With the first line below as the start and the line containing "NYC Bridal Salon (319, 2262)" as the end, copy every line between them exactly, ends included.

Given entries Block Start

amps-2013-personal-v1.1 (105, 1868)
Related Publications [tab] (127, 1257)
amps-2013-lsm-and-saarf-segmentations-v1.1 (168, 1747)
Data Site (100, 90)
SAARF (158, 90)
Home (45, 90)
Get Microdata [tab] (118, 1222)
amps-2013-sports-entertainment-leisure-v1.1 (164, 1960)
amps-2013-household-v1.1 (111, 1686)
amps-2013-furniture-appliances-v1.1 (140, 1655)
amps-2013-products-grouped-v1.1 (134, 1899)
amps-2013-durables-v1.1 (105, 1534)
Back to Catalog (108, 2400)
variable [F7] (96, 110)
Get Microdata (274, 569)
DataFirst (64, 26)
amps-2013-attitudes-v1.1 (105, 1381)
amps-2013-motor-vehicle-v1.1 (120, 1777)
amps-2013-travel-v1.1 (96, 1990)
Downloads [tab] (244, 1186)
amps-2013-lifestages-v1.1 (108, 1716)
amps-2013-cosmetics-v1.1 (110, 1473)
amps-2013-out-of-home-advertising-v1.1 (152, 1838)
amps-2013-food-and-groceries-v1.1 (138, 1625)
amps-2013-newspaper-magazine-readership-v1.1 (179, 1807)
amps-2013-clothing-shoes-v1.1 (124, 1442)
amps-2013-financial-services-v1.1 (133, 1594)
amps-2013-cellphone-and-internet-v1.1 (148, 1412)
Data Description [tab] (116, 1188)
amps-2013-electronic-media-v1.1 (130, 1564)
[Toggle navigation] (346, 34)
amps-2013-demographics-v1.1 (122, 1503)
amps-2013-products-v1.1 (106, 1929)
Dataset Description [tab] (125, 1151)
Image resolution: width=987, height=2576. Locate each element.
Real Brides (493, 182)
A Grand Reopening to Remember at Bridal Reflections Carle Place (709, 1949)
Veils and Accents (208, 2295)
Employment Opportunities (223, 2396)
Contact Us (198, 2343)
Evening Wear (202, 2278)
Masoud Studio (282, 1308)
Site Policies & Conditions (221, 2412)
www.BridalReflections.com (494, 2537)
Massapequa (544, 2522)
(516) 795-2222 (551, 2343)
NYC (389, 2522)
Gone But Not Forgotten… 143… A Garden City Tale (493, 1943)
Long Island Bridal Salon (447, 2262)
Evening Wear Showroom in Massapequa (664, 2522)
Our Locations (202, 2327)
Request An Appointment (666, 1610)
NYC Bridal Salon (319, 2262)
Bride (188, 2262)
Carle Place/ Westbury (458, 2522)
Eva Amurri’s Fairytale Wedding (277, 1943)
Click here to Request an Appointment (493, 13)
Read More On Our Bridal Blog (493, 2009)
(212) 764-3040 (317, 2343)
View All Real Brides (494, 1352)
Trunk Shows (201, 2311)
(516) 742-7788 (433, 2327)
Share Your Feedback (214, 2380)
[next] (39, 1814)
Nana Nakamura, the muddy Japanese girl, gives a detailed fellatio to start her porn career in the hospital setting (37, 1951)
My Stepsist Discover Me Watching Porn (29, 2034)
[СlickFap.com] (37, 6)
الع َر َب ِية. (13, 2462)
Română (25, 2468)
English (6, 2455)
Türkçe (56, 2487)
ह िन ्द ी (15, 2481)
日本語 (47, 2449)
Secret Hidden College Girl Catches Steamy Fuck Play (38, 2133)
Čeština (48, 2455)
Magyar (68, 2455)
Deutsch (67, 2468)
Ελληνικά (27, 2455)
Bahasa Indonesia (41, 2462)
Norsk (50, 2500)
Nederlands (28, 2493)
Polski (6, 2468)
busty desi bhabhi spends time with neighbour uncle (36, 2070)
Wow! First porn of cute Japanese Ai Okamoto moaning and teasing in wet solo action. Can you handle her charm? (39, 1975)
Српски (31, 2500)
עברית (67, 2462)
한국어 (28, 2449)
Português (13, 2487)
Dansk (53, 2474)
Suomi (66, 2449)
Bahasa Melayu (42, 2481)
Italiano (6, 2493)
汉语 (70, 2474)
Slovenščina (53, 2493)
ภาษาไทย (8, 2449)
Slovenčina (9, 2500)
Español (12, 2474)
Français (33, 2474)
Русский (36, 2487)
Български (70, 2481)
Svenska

Given entries Block End

-- The answer --
amps-2013-personal-v1.1 (105, 1868)
Related Publications [tab] (127, 1257)
amps-2013-lsm-and-saarf-segmentations-v1.1 (168, 1747)
Data Site (100, 90)
SAARF (158, 90)
Home (45, 90)
Get Microdata [tab] (118, 1222)
amps-2013-sports-entertainment-leisure-v1.1 (164, 1960)
amps-2013-household-v1.1 (111, 1686)
amps-2013-furniture-appliances-v1.1 (140, 1655)
amps-2013-products-grouped-v1.1 (134, 1899)
amps-2013-durables-v1.1 (105, 1534)
Back to Catalog (108, 2400)
variable [F7] (96, 110)
Get Microdata (274, 569)
DataFirst (64, 26)
amps-2013-attitudes-v1.1 (105, 1381)
amps-2013-motor-vehicle-v1.1 (120, 1777)
amps-2013-travel-v1.1 (96, 1990)
Downloads [tab] (244, 1186)
amps-2013-lifestages-v1.1 (108, 1716)
amps-2013-cosmetics-v1.1 (110, 1473)
amps-2013-out-of-home-advertising-v1.1 (152, 1838)
amps-2013-food-and-groceries-v1.1 (138, 1625)
amps-2013-newspaper-magazine-readership-v1.1 (179, 1807)
amps-2013-clothing-shoes-v1.1 (124, 1442)
amps-2013-financial-services-v1.1 (133, 1594)
amps-2013-cellphone-and-internet-v1.1 (148, 1412)
Data Description [tab] (116, 1188)
amps-2013-electronic-media-v1.1 (130, 1564)
[Toggle navigation] (346, 34)
amps-2013-demographics-v1.1 (122, 1503)
amps-2013-products-v1.1 (106, 1929)
Dataset Description [tab] (125, 1151)
Image resolution: width=987, height=2576. Locate each element.
Real Brides (493, 182)
A Grand Reopening to Remember at Bridal Reflections Carle Place (709, 1949)
Veils and Accents (208, 2295)
Employment Opportunities (223, 2396)
Contact Us (198, 2343)
Evening Wear (202, 2278)
Masoud Studio (282, 1308)
Site Policies & Conditions (221, 2412)
www.BridalReflections.com (494, 2537)
Massapequa (544, 2522)
(516) 795-2222 (551, 2343)
NYC (389, 2522)
Gone But Not Forgotten… 143… A Garden City Tale (493, 1943)
Long Island Bridal Salon (447, 2262)
Evening Wear Showroom in Massapequa (664, 2522)
Our Locations (202, 2327)
Request An Appointment (666, 1610)
NYC Bridal Salon (319, 2262)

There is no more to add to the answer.